Begin
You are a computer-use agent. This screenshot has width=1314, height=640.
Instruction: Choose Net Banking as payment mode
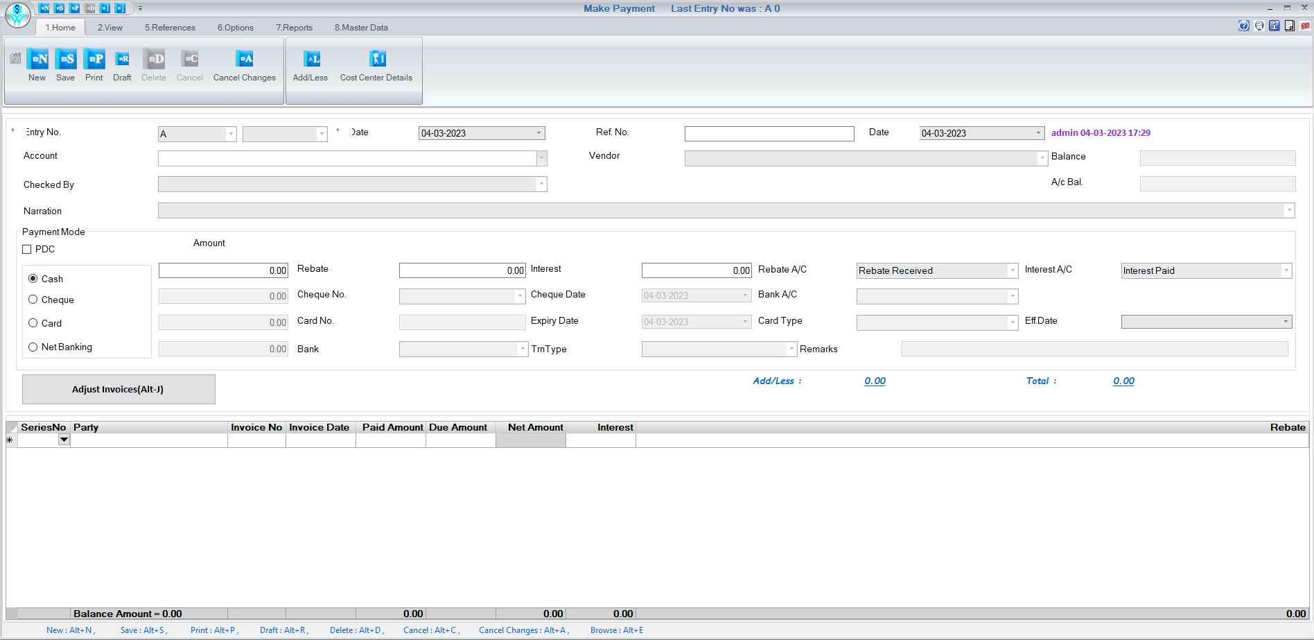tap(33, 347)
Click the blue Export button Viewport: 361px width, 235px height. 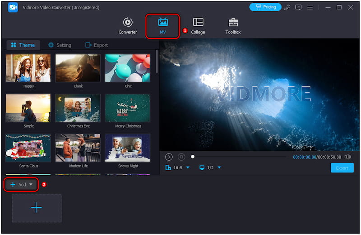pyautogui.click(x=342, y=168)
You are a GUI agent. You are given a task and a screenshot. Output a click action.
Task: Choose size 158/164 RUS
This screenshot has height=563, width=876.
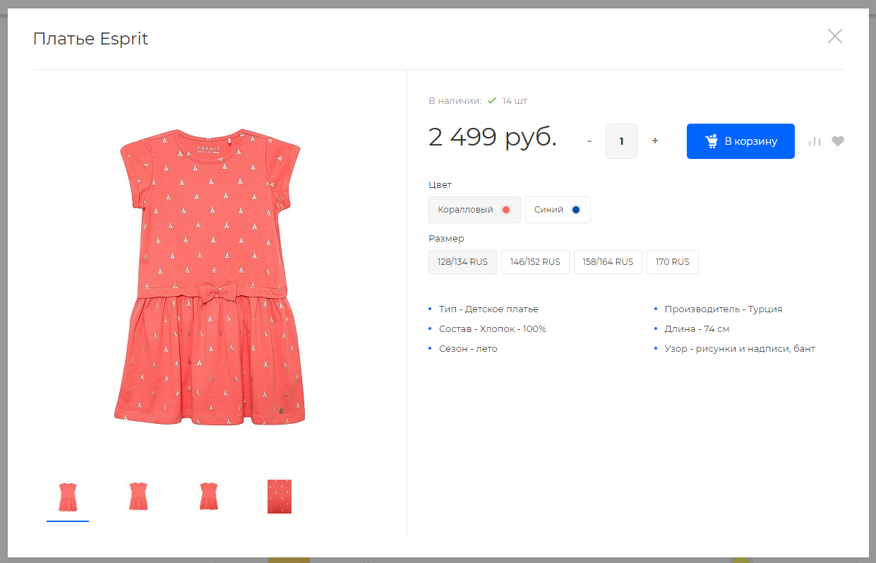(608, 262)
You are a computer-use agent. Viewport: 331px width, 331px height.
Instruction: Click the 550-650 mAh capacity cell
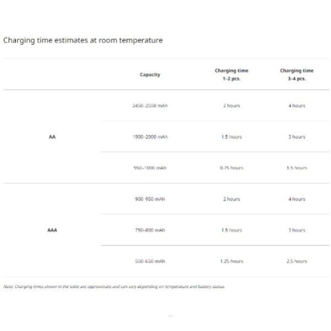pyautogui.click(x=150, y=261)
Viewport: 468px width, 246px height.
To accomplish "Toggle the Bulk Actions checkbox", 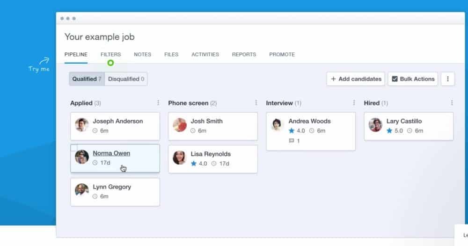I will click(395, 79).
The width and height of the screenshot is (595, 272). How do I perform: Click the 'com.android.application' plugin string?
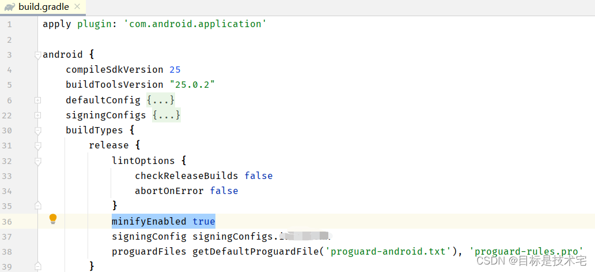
End
▶ _THE TASK_
Set out the part of the listing above that starts with the line containing "You are a GUI" and runs through the line containing "pyautogui.click(x=150, y=261)" as a numbered list, with any blank lines dropped. Leave the pictures out of your answer.

▶ _RESPONSE TO THIS EXERCISE_
1. You are a GUI agent. You are given a task and a screenshot. Output a click action.
2. Task: Choose size 158/164 RUS
3. This screenshot has height=563, width=876.
4. (608, 262)
5. You are a computer-use agent. Viewport: 331px width, 331px height.
6. Instruction: Click the 550-650 mAh capacity cell
7. pyautogui.click(x=150, y=261)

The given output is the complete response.